Julia end-to-end LSTM for one CPU


#1

I wonder how this core would look like in Julia

Together with a Julia frontend

How do I build a Julia abstraction for all of this, integrated with JuliaDB?

The GPU part would not be a priority at the moment, as I first want to run an LSTM on a macOS CPU. How do I take the first 100 steps?


#2

Are you asking about writing your own backend in Julia or wrapping TensorFlow’s backend? Why would you do any of these when TensorFlow.jl and Knet.jl exist?


#3

Christopher Rackauckas @ChrisRackauckas 16:50 on https://gitter.im/JuliaML/chat
Knet doesn’t use computational graphs. It uses dispatch on the types in generic Julia code and overloads the methods using their specific array type in order to turn your NN code into GPU code. Take a look at the tutorial, and note that it’s essentially just Julia code with two lines from KNet.jl: one call to Autograd.jl and many calls to create KNet arrays. By making it a KNet array instead of an Array, it then overloads what * etc. all mean to make your Julia NN code run on the GPU and all of that, but that means that the tutorial is essentially just a “how to write an NN in Julia”

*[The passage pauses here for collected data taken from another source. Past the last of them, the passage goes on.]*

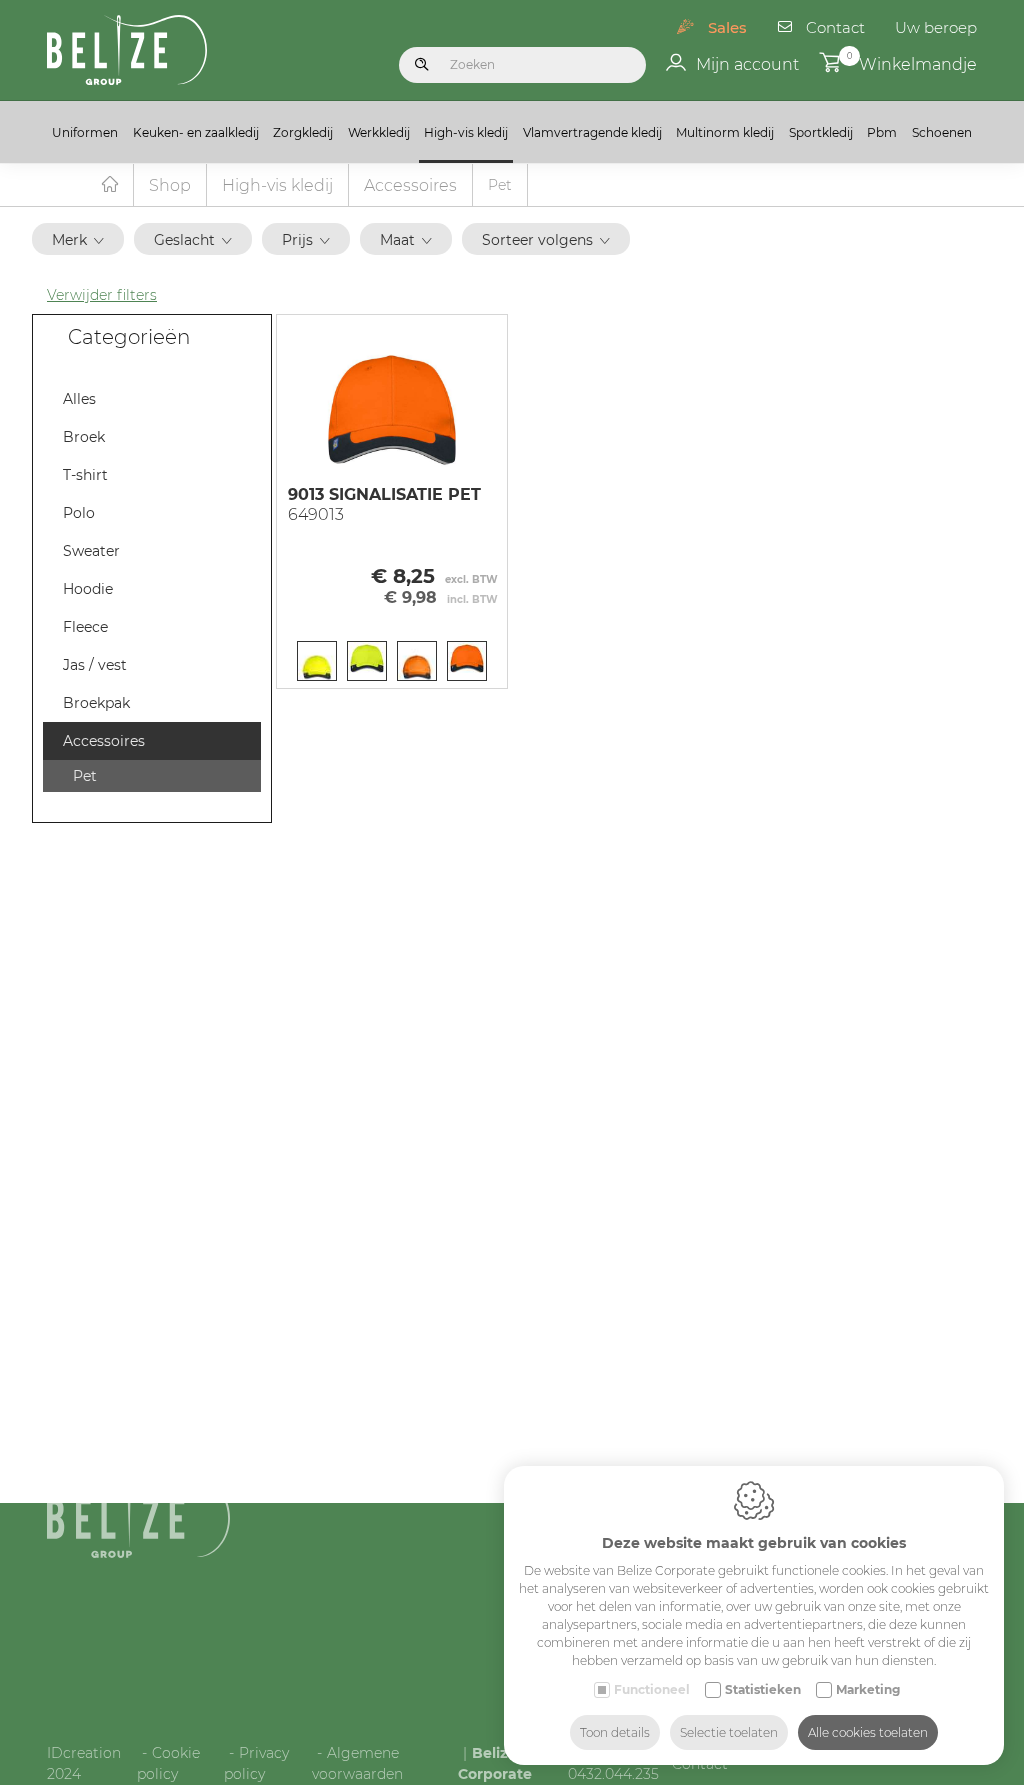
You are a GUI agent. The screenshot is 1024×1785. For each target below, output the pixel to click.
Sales (727, 27)
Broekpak (96, 703)
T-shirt (85, 475)
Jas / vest (95, 665)
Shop (170, 185)
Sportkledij (821, 132)
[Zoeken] (422, 65)
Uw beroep (936, 27)
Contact (835, 27)
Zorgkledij (303, 132)
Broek (84, 437)
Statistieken (763, 1689)
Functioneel (652, 1689)
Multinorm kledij (725, 132)
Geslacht (184, 240)
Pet (85, 776)
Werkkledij (379, 132)
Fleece (85, 627)
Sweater (91, 551)
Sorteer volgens (537, 240)
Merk (69, 240)
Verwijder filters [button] (102, 295)
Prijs (297, 240)
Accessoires (410, 185)
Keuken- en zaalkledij (196, 132)
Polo (79, 513)
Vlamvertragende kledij (592, 132)
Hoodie (88, 589)
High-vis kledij (466, 132)
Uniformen (85, 132)
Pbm (882, 132)
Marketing (868, 1689)
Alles (79, 399)
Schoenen (942, 132)
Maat (397, 240)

Mike Innes: Building a graph has genuine benefits – e.g. parallelism, deployment, fusing operations and memory management. PyTorch and Knet will both struggle with those. Of course, it’s also true that TensorFlow’s API is severely limited by Python

This might be a starting point for a great discourse
https://www.tensorflow.org/extend/architecture


#4

Isn’t the core of TensorFlow all C++ code (with a C API that makes it easier to interface with)?
Python is just one of the two languages they concentrated on for the client libraries (along with C++).


#5

TensorFlow.jl is exactly the attempt to make a Julian API for TensorFlow.


#6

Does TensorFlow.jl wrap Python?


#7

Essentially, TensorFlow provides 3 main advantages:

  1. Automated differentiation.
  2. Code generation for CPU and GPU.
  3. Distributed computations.

I don’t know much about TF’s model of distributed computations, so can’t really comment on this.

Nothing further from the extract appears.